Be vigilant of chikungunya, a mosquito-borne virus that recently surfaced in the Caribbean region. Measures for avoiding the disease are fairly similar to those for avoiding malaria. Wear long sleeved clothing, use insect repellants, and use mosquito netting if sleeping in an open air space.
During Your Trip
Even after vaccination, it is extremely important to be aware of what you are consuming while in Haiti. Avoid raw or undercooked meat, unpasteurized dairy products, ice made with non-bottled water, tap/well water and ‘bushmeat’ (monkeys, bats or other wild game that is occasionally prepared in the region).
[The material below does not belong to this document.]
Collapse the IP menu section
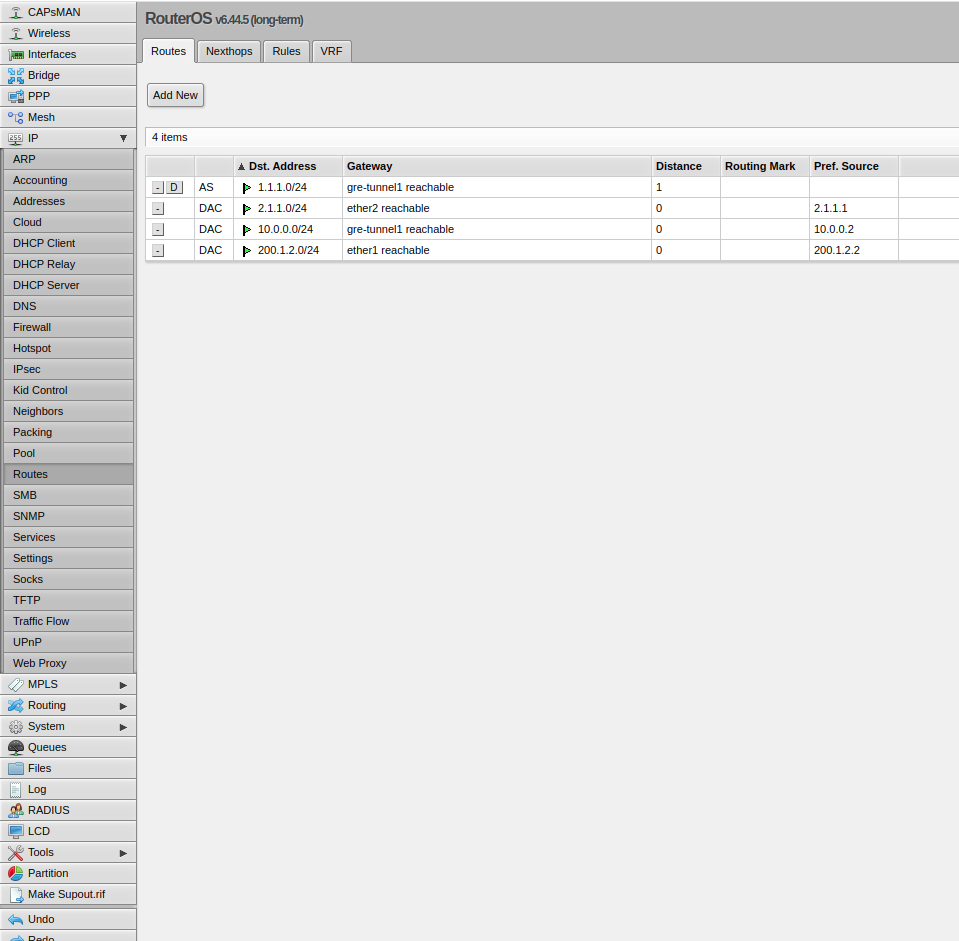Viewport: 959px width, 941px height. pos(123,138)
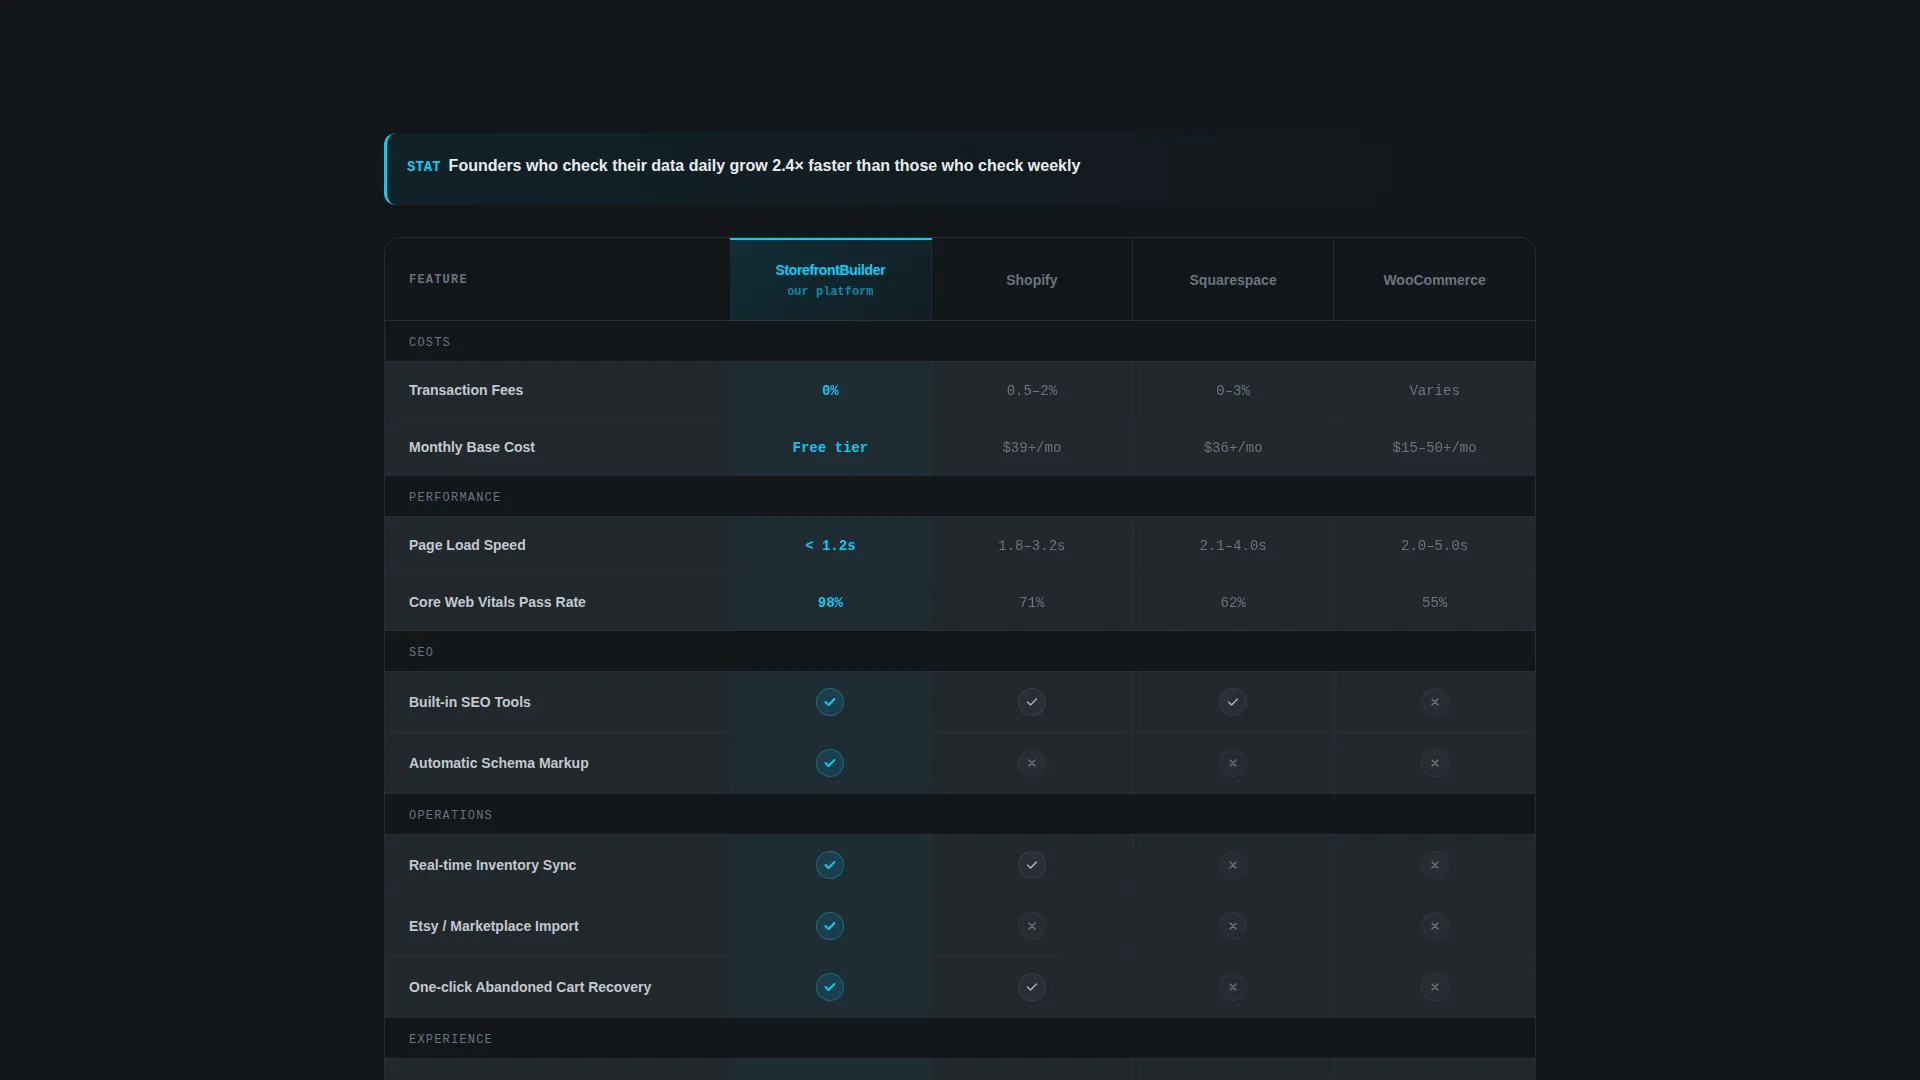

Although vaccination is key to avoid some of the health perils in a developing nation like Haiti, it does not protect against all the illnesses that can potentially come from consuming improperly prepared food.
Another important issue to be aware of is criminal activity. According to the U.S. State Department, the number of kidnappings and the rate of other criminal activity are generally down in Haiti, but the State Department still reminds everyone to be aware of the potential for fraud and robberies, especially in and around the country’s capital.
Be aware of the time of year you are traveling to Haiti as well. June to November is hurricane season in the region, and hurricanes can lead to a dangerous situation in a country that is already lacking infrastructure. The U.S. State Department says that Haiti may be unable to handle large scale disasters, making a hurricane even more dangerous here.
When You Get Home
A very important health measure to take when traveling to a region like Haiti in which malaria is common is to be sure to finish any recommended prescriptions even after arriving home. In the case of malaria, it is necessary to complete your prescribed series fully before immunity against the parasite reaches full effect, even if that means you are still taking pills when you are back home.